- _Records provided_:
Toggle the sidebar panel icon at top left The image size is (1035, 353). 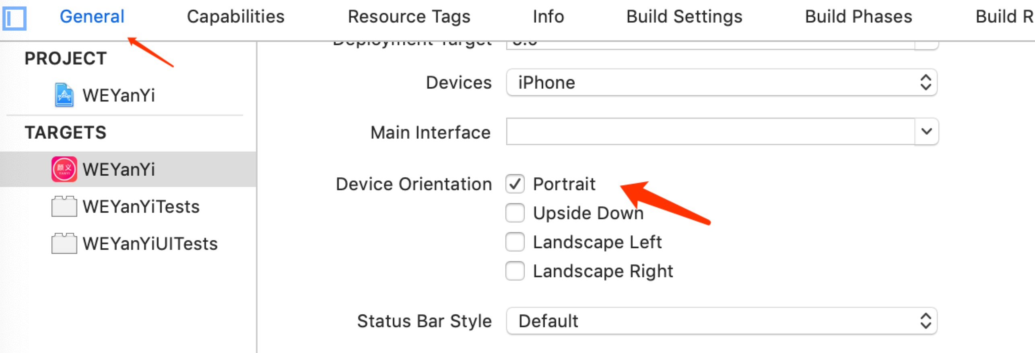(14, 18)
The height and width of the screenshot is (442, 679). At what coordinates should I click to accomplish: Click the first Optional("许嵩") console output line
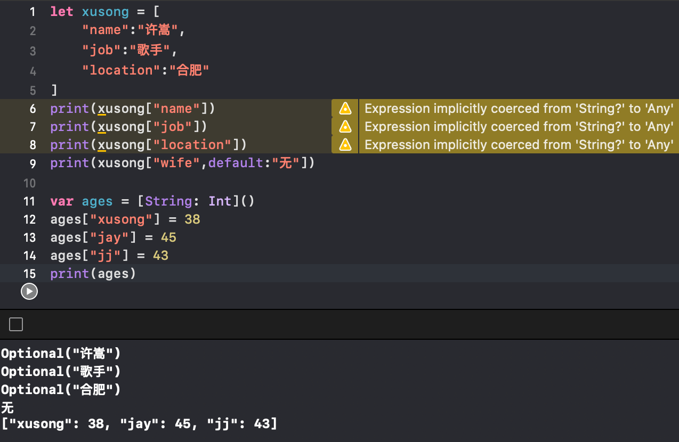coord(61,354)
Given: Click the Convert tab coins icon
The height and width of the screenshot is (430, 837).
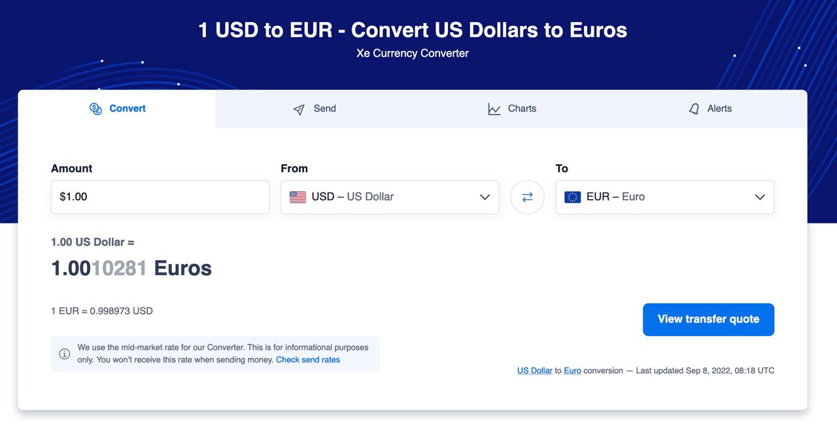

- _Task description_: Do not include the pictures. Quote only the lines from the line with "Given: Click the Convert tab coins icon" through the end of the material, both ends included, exactly.

- _Written solution_:
Given: Click the Convert tab coins icon
The height and width of the screenshot is (430, 837).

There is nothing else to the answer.